Introducing: Presenting photographer Lydia Goldblatt's stunning body of work
London-based photographer Lydia Goldblatt certainly seems to have found her feet in her medium. Her portfolio is not small collection of stunning work, while her most recent series, Still Here is best described as a sensitive and stunning portrayal of mortality and ageing. Lydia will be down at Paris Photo tomorrow if you’re at the exhibition and fancy popping down to meet her – in the meantime, though, we pinned her down for 20 minutes to have a chat about juggling admin with creativity, committing to her desk and the new direction she’s carefully feeling out in her photography…
Where do you work?
I work from my flat in Camden. I have a tiny study with a big window which looks out onto gardens below, and a block of flats opposite with really beautiful iron-framed windows that I can see into. It is a quiet space, which is great – I can’t write or do work with music, I find it too distracting. I’m pretty sure I’d be terrible in an office environment. We live right by the canal, so when I’m getting bogged down or I want to free up my head to think more creatively I will often go for a walk along there towards Regents Park.
When photographing, I could be working anywhere. Most of Still Here was made in and around my parents’ home in North London, but essentially, the photographs happen wherever the idea is. This can get tricky when the idea only exists inside my head!
How does your working day start?
With a shower and a cup of tea, otherwise I can’t think straight. The shower helps me wake up and the cup of tea motivates me to sit down at my desk. I don’t even have to drink it, it’s more like an act of commitment to the desk. I can get horribly distracted by email and the internet, to the detriment of anything more productive, so I find it useful to refer to my ever-evolving ‘to do’ list – crossing things off fills me with disproportionate satisfaction.

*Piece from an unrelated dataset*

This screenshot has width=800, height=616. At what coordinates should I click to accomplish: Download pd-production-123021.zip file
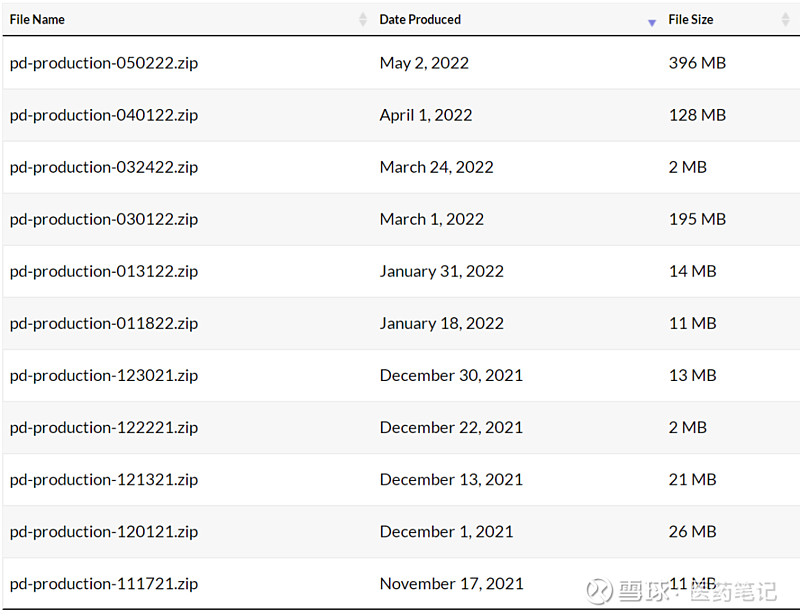coord(104,375)
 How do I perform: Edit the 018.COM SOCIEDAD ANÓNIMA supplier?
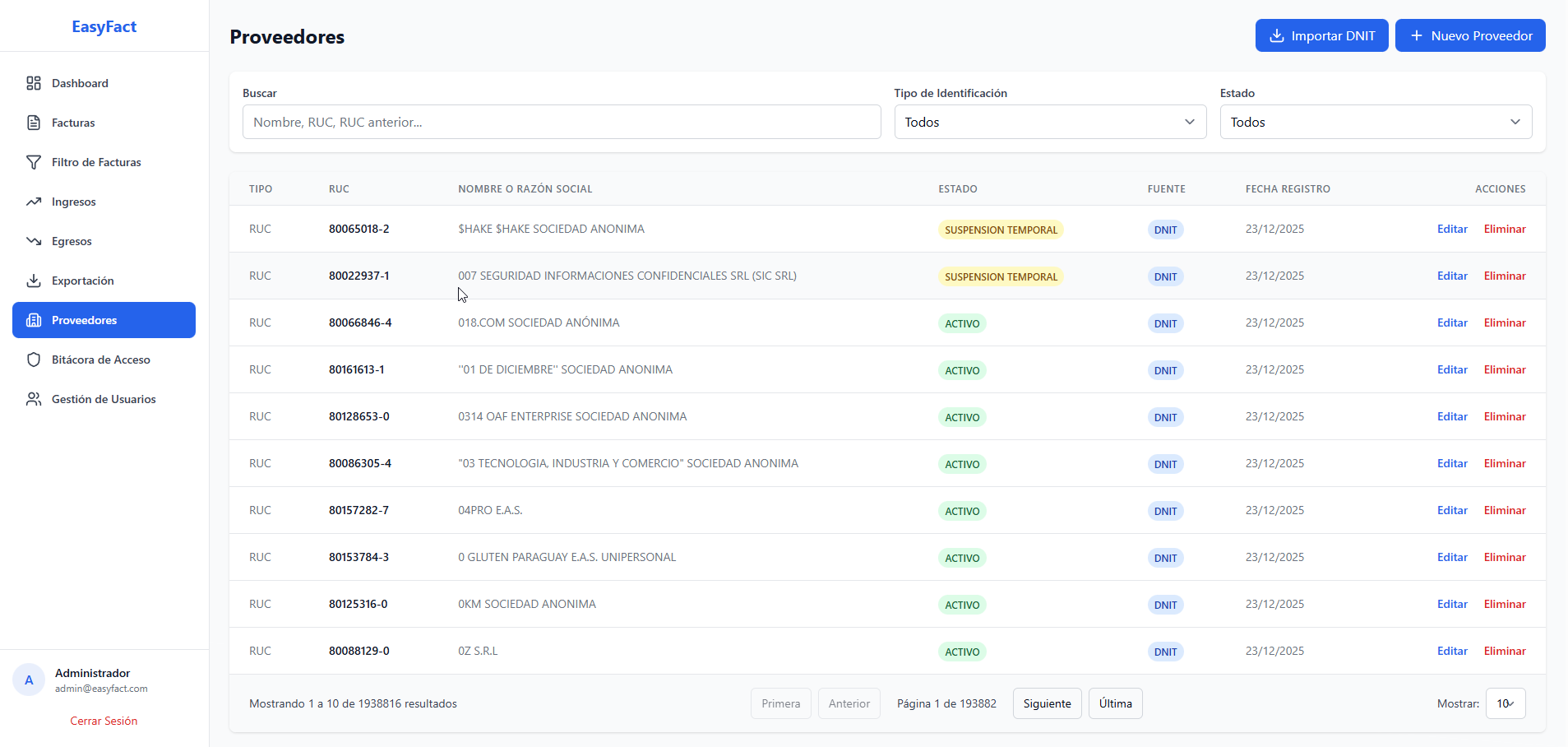coord(1452,322)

How do you work and how has that changed?
Practical answer: I work by trying to juggle a combination of creative, practical and administrative roles. Sadly, it feels like administrative often wins out!
Thoughtful answer: I work on commissioned and personal projects, which involve different ways of working. When commissioned, I usually spend a short but intense period of time immersed in the job, from research to production. As I often do editorial features, I frequently encounter a world that would otherwise remain hidden to me which is a wonderful privilege that comes with the responsibility to research and learn beforehand. I find that commissions often stem from qualities that commissioners have seen in my personal work, perhaps a distinctive use of light or a way of translating ideas, so I try to be true to that when developing an idea for a shoot.
At the heart of my practice are my ideas and my personal work, and these take a much longer period of time to develop. Projects are usually very fluid to begin with – they are not like a commission, which has a specific structure and a specific outcome. Research is very important to my work, though not necessarily photographic research. I like to read around my subject area, to develop my emotional, literary and psychological relationship with the work as well as my visual and conceptual relationship.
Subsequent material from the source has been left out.